▶ [Task objective] Needed from the entries below: every line that holds the word "agent".

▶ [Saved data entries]
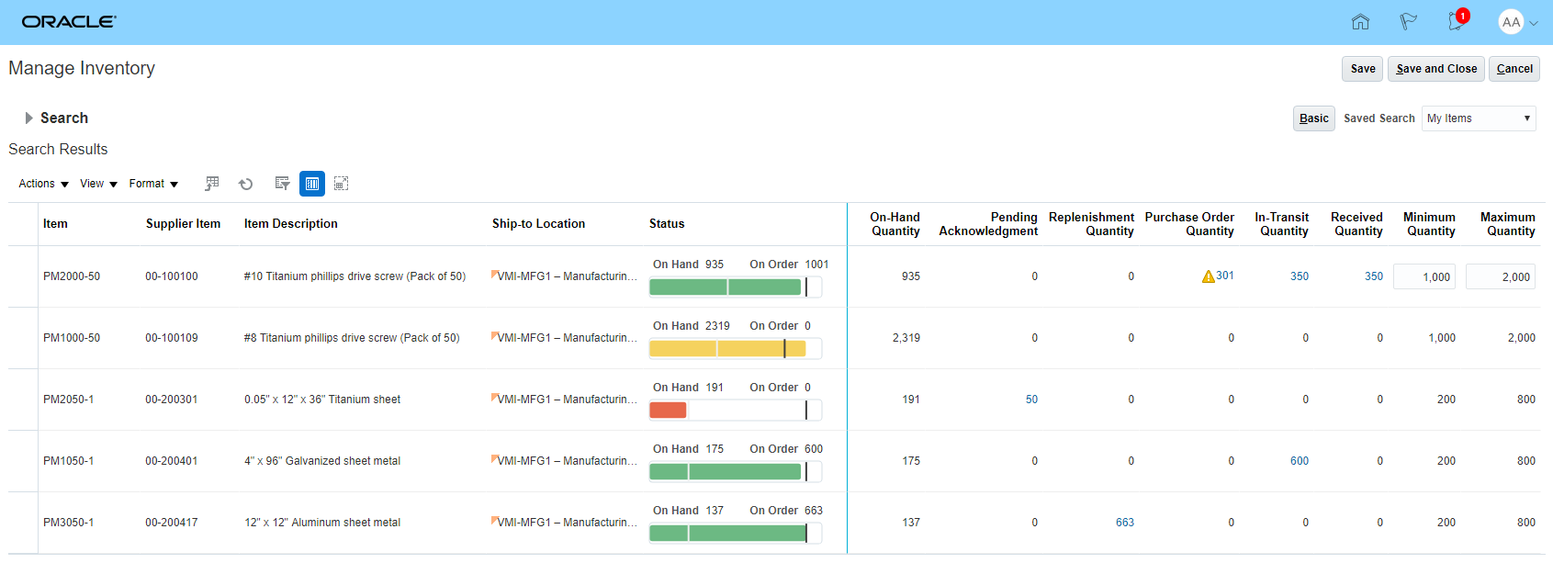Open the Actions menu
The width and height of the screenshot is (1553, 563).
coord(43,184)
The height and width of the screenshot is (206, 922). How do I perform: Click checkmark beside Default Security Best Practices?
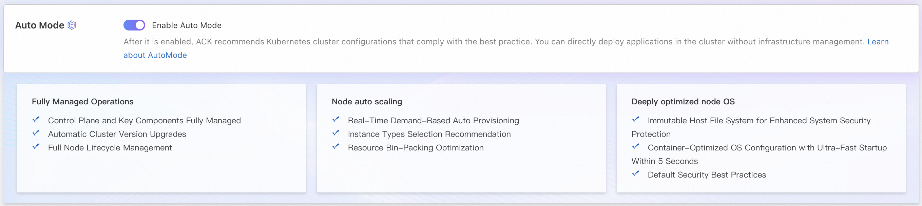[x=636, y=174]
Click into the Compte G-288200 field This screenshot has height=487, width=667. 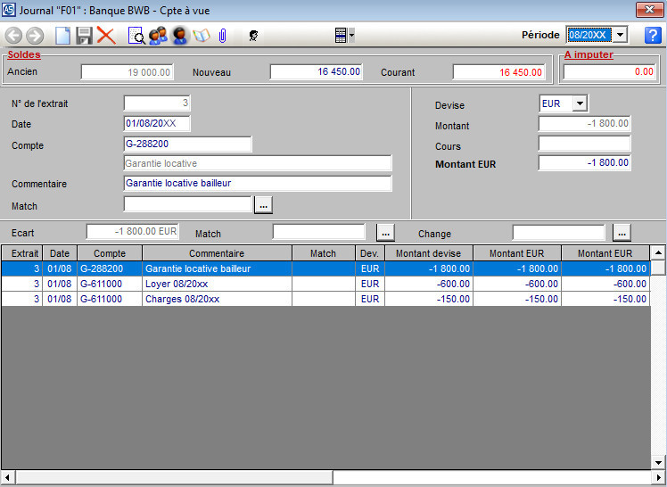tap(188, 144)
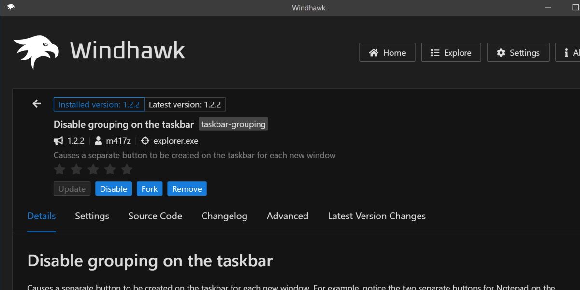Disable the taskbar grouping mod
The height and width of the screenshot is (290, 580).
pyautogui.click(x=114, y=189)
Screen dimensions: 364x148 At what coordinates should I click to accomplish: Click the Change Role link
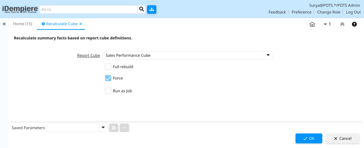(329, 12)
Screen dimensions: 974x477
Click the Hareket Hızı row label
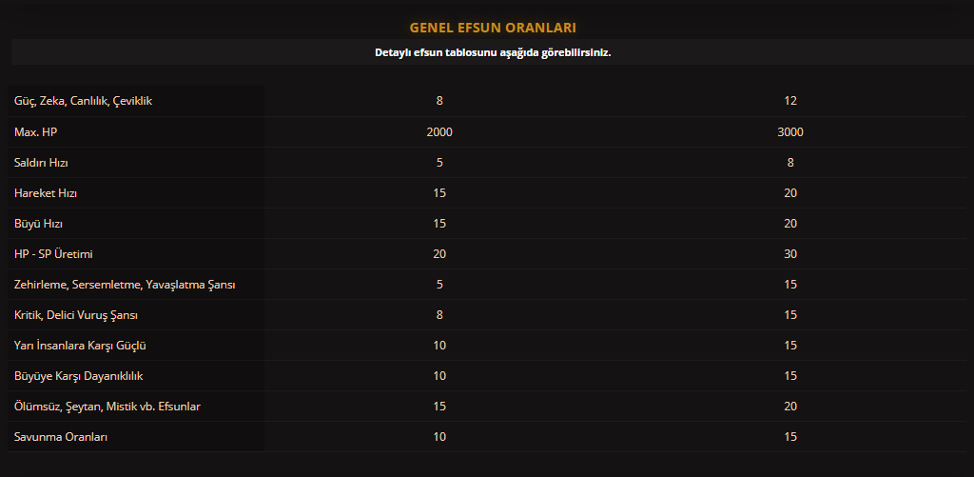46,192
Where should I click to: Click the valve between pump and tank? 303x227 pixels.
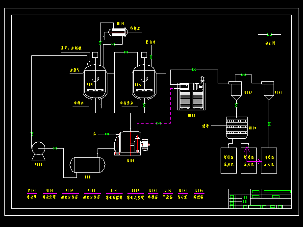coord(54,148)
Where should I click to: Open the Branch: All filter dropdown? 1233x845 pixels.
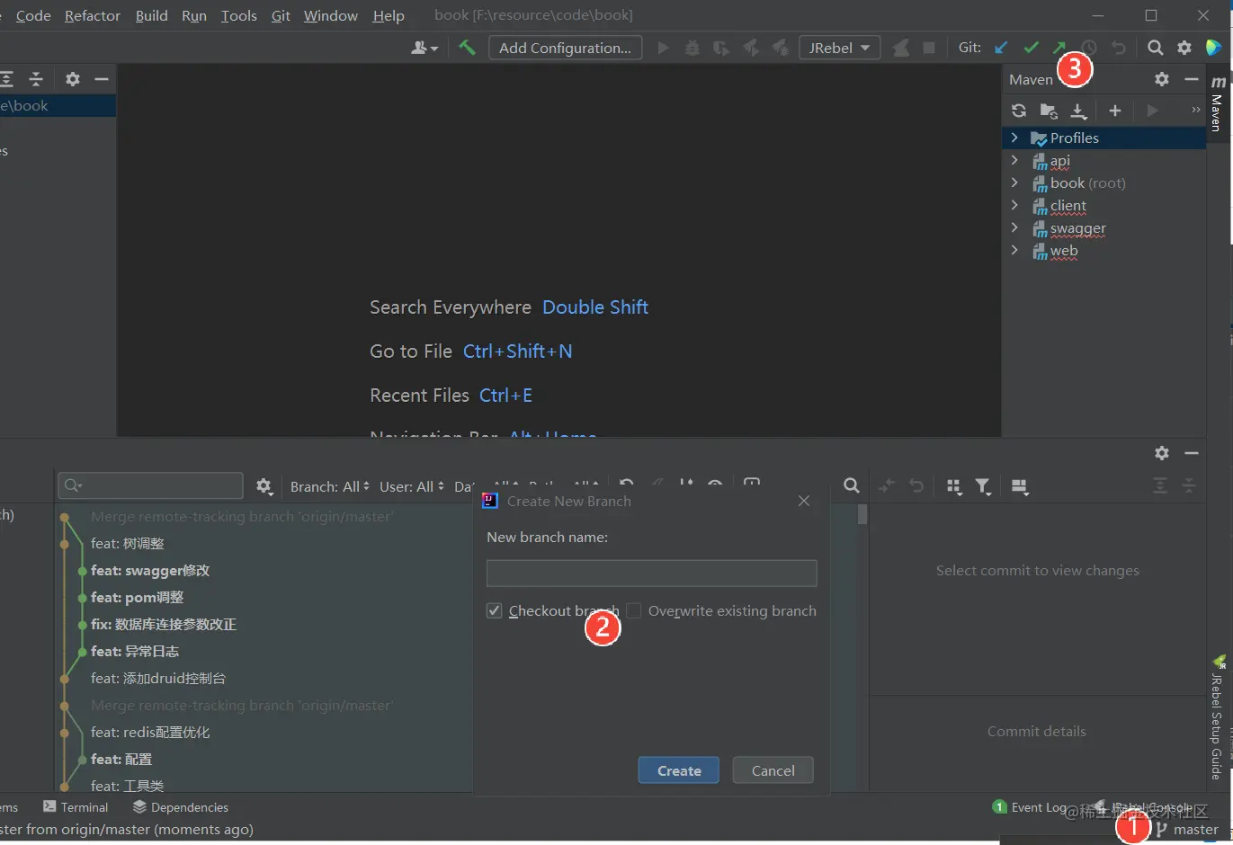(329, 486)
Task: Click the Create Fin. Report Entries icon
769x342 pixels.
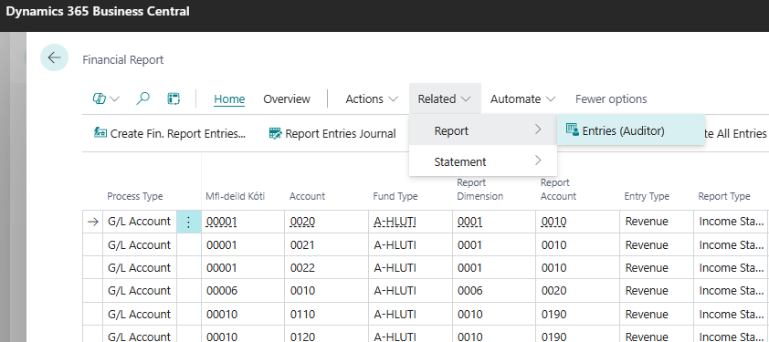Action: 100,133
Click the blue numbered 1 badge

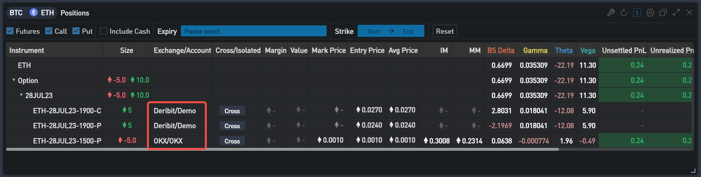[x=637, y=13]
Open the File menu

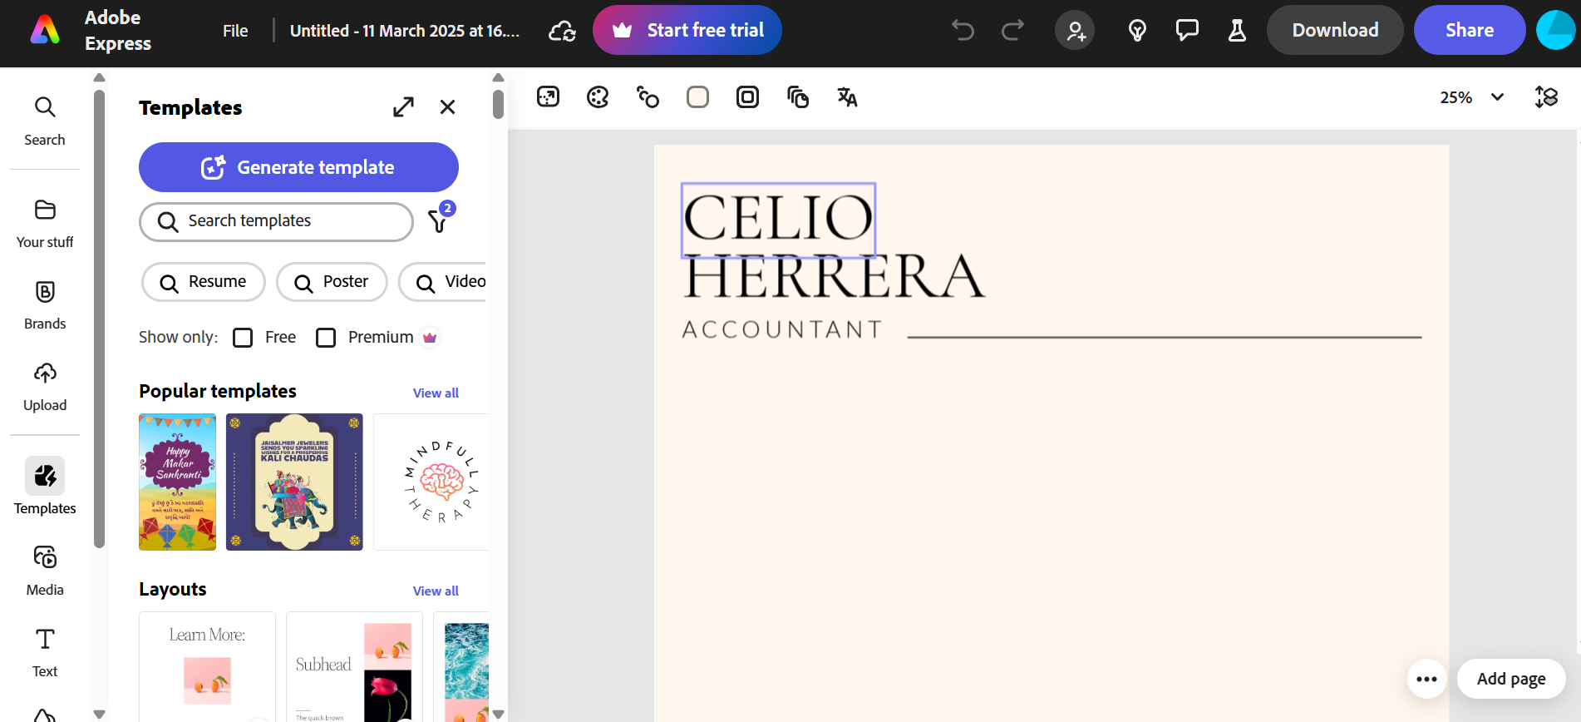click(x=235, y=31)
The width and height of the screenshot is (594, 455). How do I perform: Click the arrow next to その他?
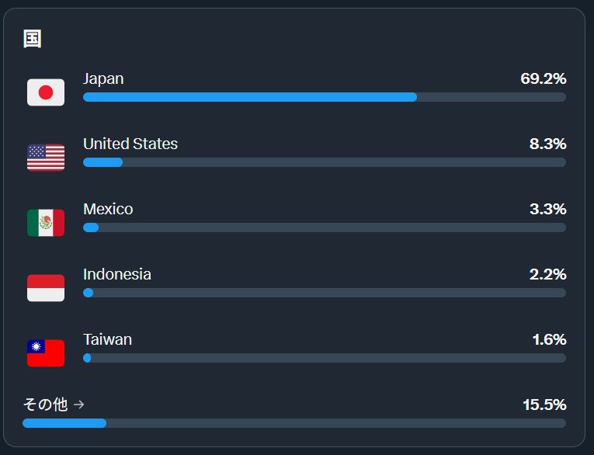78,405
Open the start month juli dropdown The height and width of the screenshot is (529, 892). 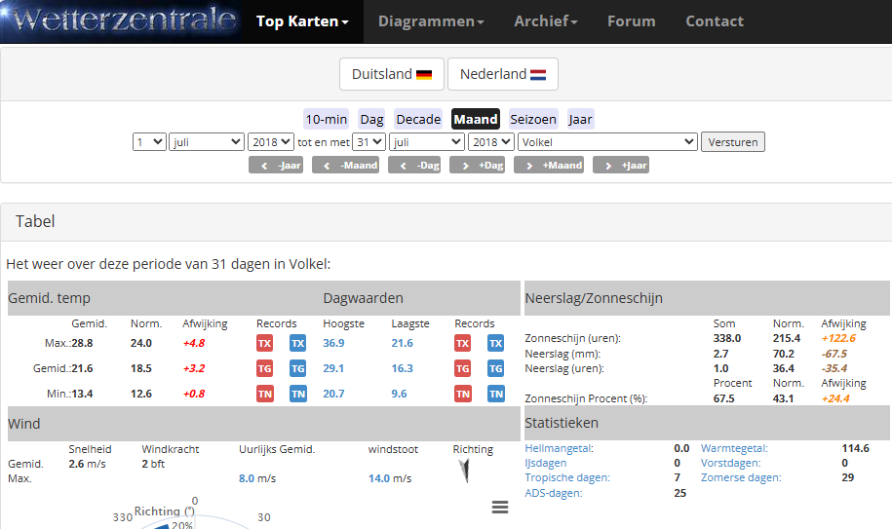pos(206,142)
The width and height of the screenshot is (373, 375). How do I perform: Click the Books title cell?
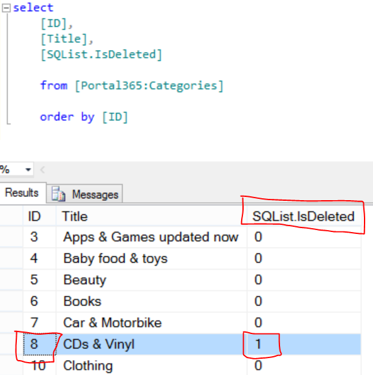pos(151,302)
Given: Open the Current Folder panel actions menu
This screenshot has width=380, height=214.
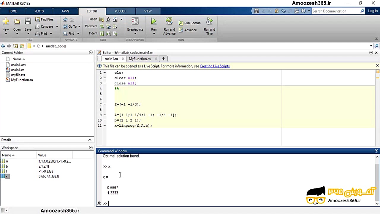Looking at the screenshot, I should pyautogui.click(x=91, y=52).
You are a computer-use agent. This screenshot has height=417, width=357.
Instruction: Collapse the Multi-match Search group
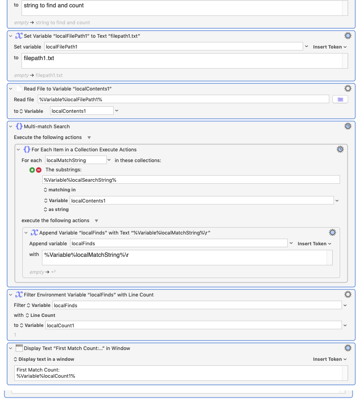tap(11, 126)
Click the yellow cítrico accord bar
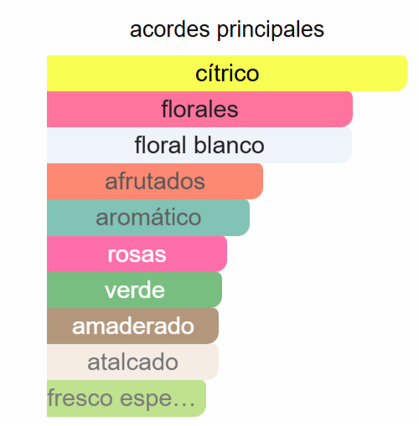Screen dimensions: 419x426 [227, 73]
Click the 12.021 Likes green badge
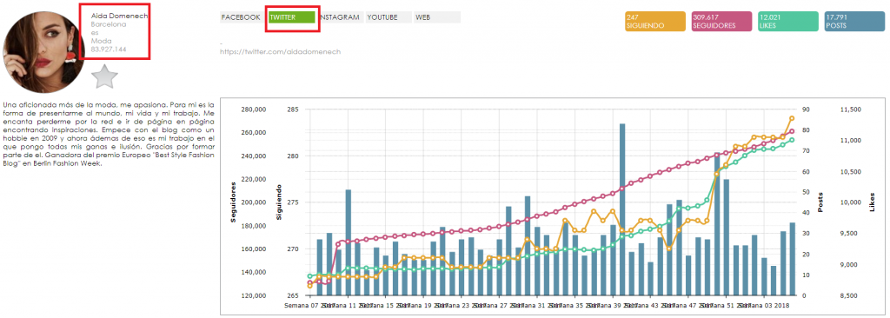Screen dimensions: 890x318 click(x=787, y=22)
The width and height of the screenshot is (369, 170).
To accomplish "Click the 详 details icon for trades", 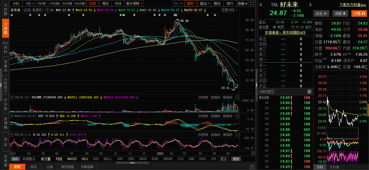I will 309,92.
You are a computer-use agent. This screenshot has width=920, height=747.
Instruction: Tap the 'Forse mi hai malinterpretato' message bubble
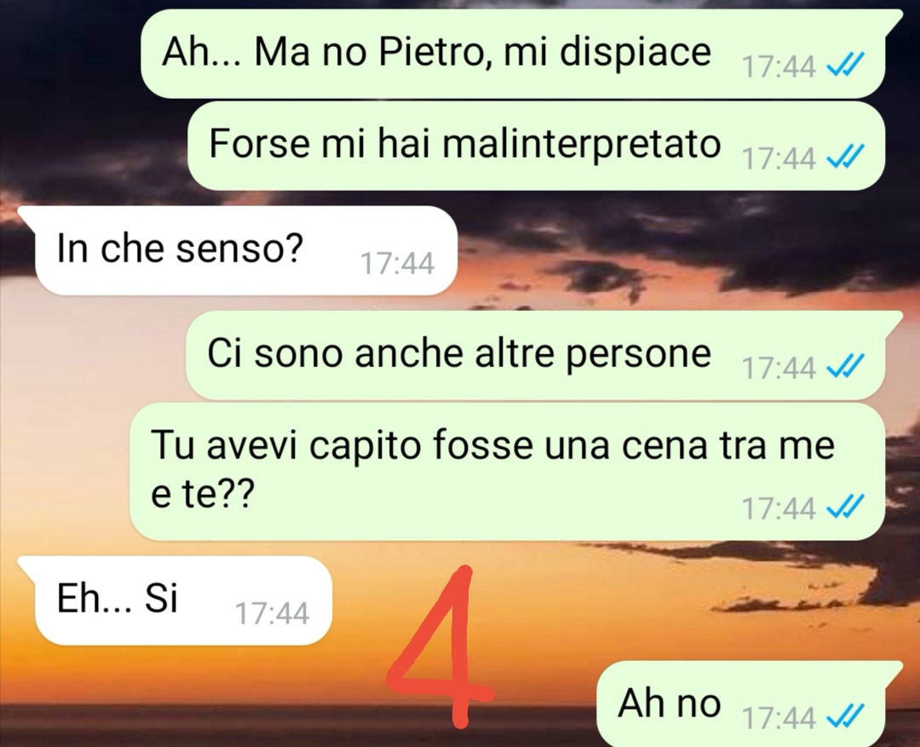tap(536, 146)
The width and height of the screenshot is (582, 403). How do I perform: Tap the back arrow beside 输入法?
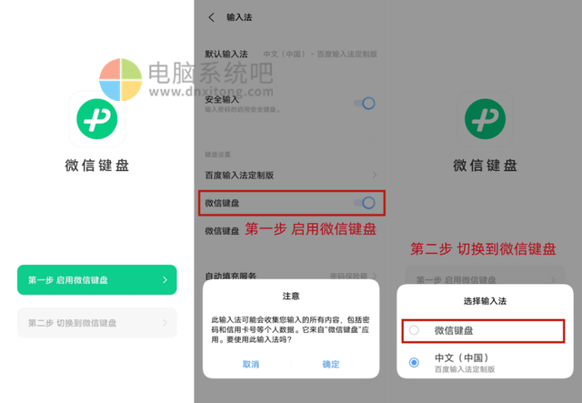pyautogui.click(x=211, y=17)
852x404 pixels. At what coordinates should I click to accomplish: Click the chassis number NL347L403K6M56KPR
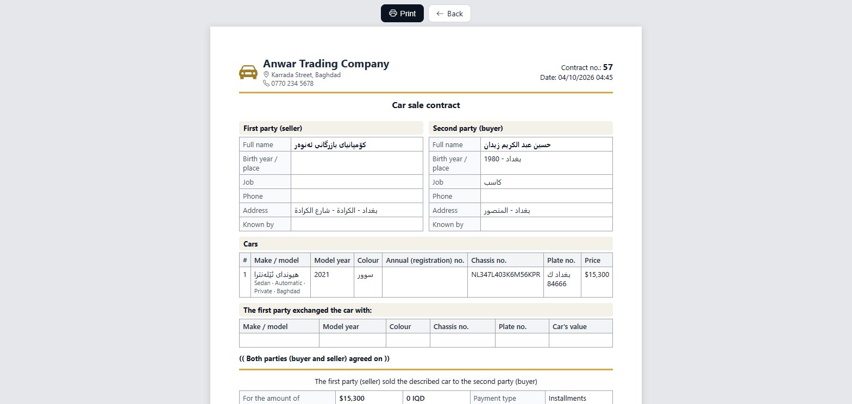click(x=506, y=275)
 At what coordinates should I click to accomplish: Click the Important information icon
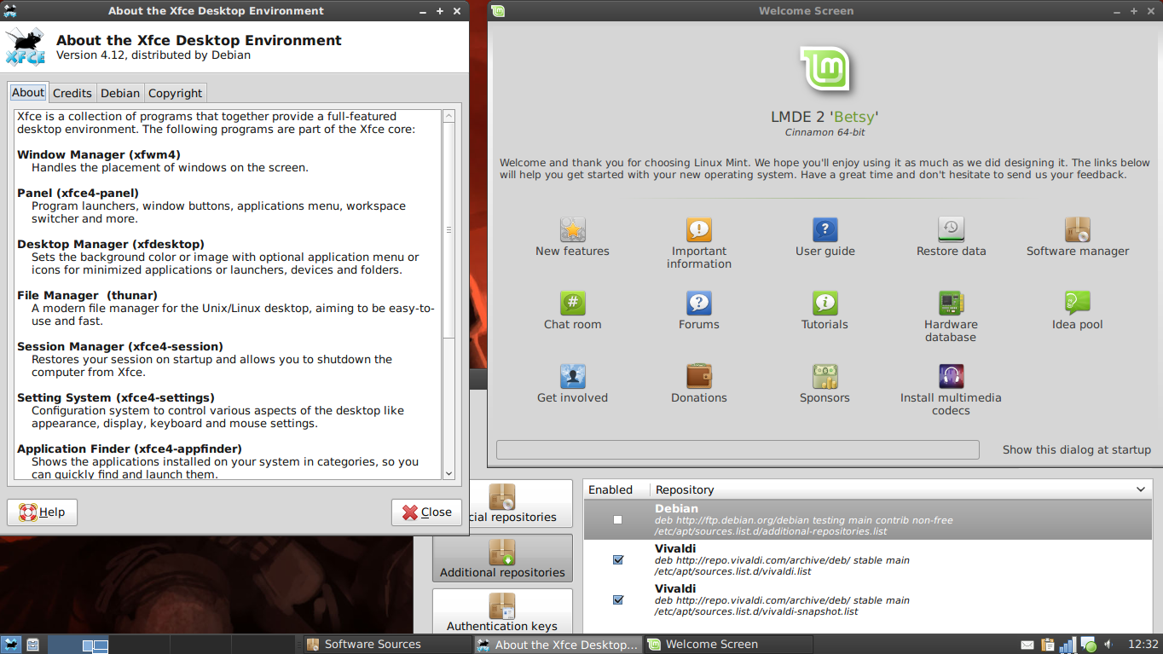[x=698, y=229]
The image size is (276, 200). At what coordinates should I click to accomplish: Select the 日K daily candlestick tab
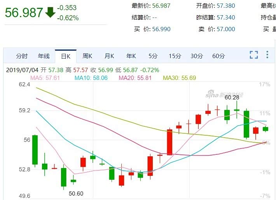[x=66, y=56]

▶ [Task solution]
You are a computer-use agent. This screenshot has height=417, width=357.
You are a computer-use agent. This screenshot has width=920, height=747.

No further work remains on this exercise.